__What the exercise asks__. From the records below, copy out exactly the lines from the one containing "The image size is (359, 508)." to the one containing "large (150%) from", both included. Add nothing else.

__Records for processing__.
┏━━
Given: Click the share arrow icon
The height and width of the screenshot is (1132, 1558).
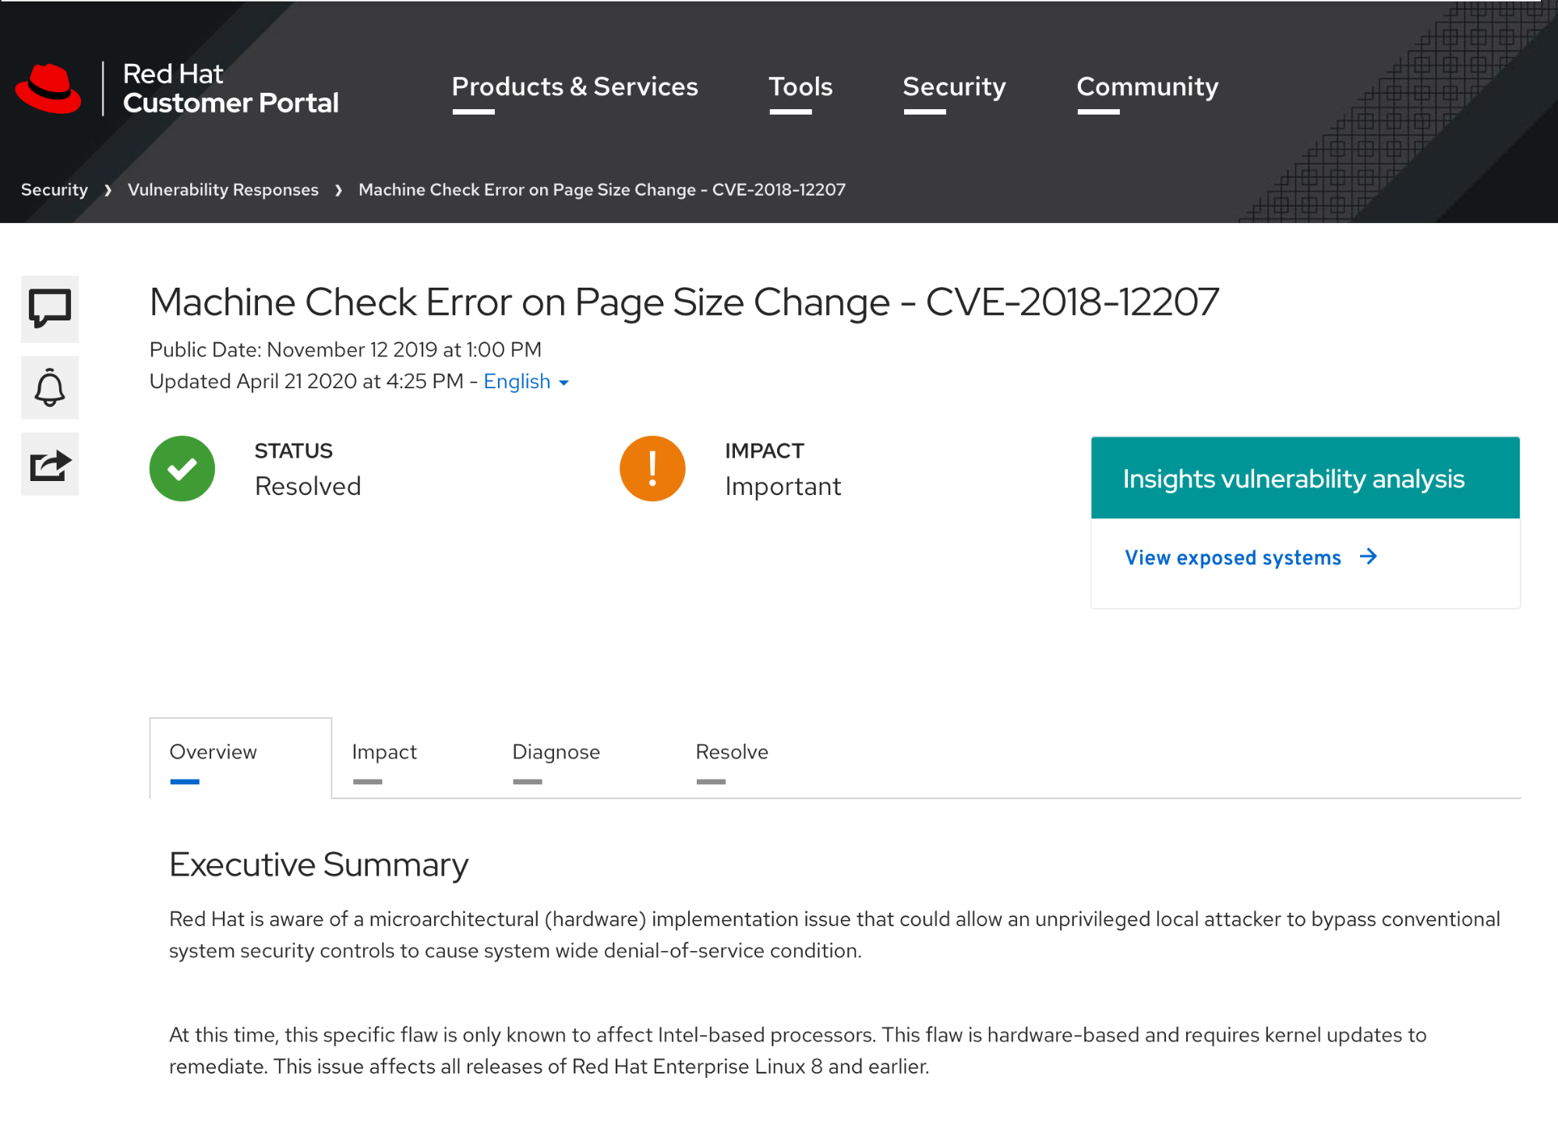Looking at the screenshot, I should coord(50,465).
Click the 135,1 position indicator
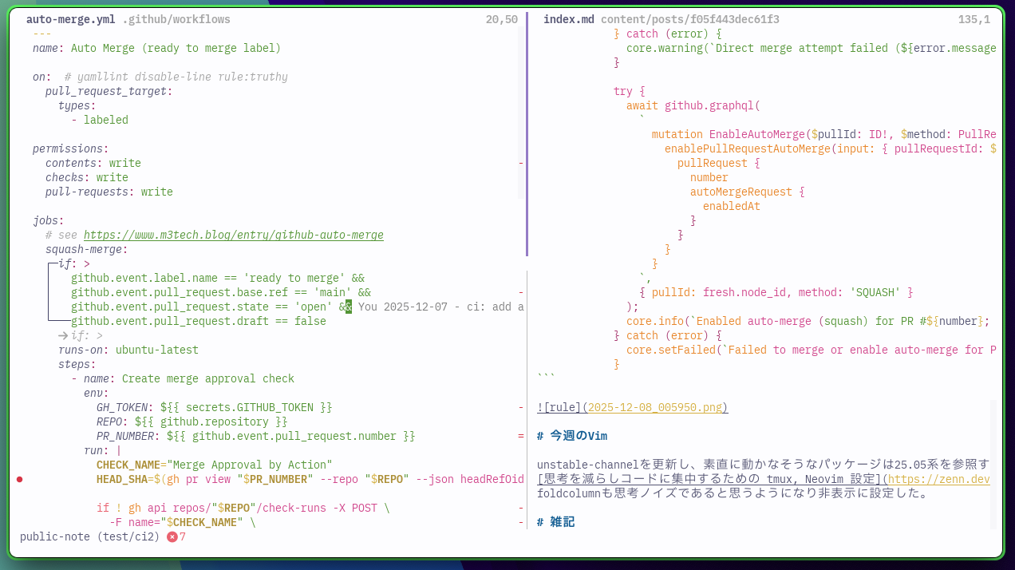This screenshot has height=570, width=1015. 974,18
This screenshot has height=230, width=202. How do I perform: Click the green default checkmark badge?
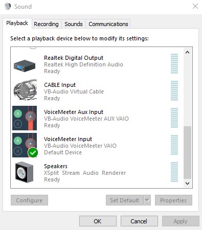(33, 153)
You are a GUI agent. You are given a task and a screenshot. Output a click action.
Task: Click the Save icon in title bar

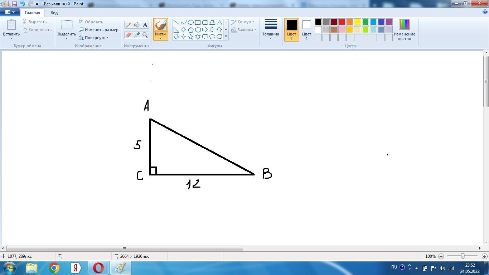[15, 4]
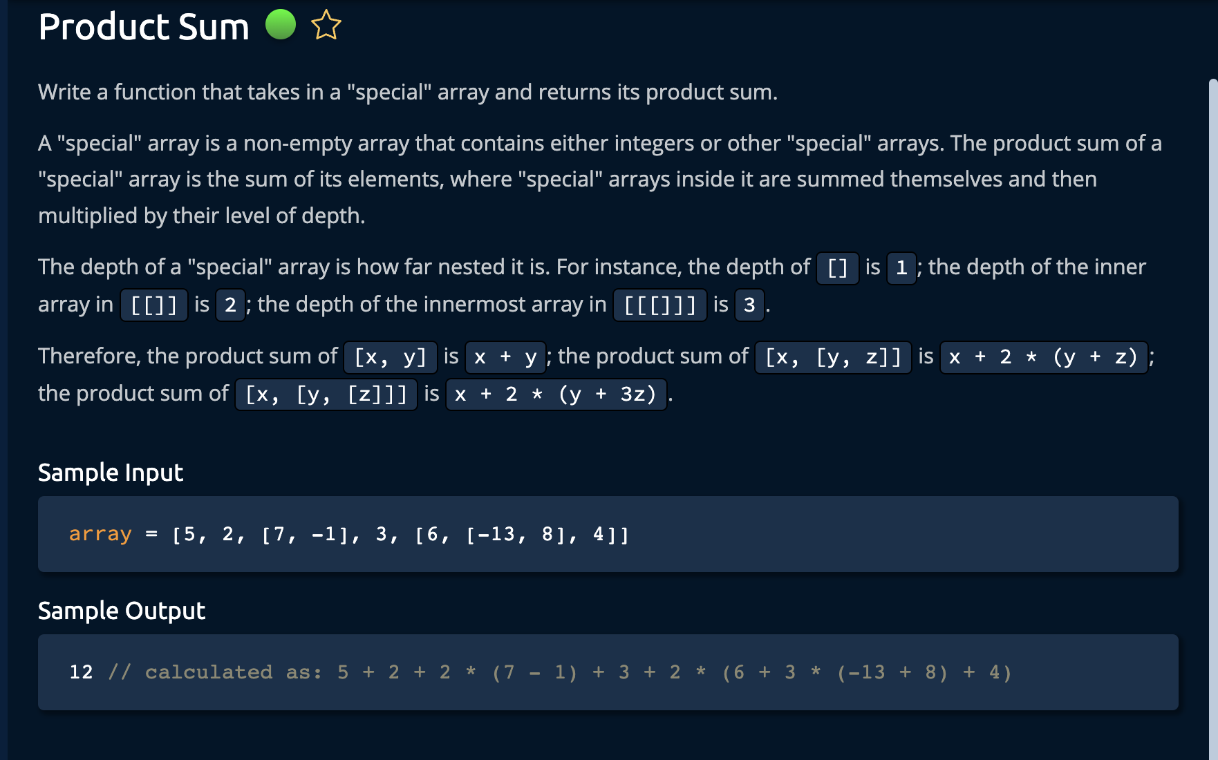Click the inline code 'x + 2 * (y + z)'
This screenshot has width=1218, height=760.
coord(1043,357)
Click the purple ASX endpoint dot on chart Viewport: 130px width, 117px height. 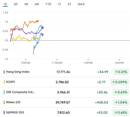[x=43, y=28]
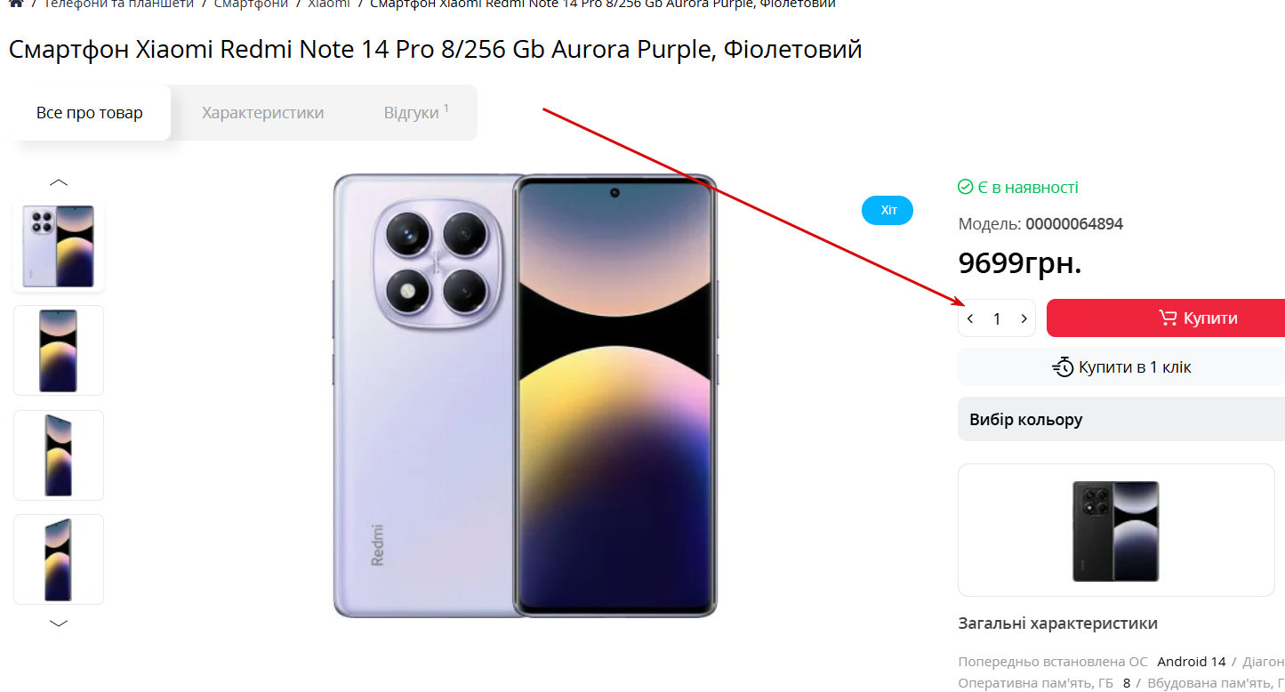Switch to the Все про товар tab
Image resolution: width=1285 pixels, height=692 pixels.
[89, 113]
┗━━
┏━━
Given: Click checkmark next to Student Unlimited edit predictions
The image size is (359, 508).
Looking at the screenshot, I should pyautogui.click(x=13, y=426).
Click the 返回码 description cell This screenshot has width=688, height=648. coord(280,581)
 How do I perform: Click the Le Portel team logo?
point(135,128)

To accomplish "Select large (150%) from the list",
┗━━
__Response area__.
The image size is (359, 508).
Looking at the screenshot, I should pyautogui.click(x=13, y=426).
Click the 返回码 description cell This screenshot has width=688, height=648. coord(280,581)
 How do I perform: Click the Le Portel team logo?
point(135,128)

To accomplish "Select large (150%) from the list",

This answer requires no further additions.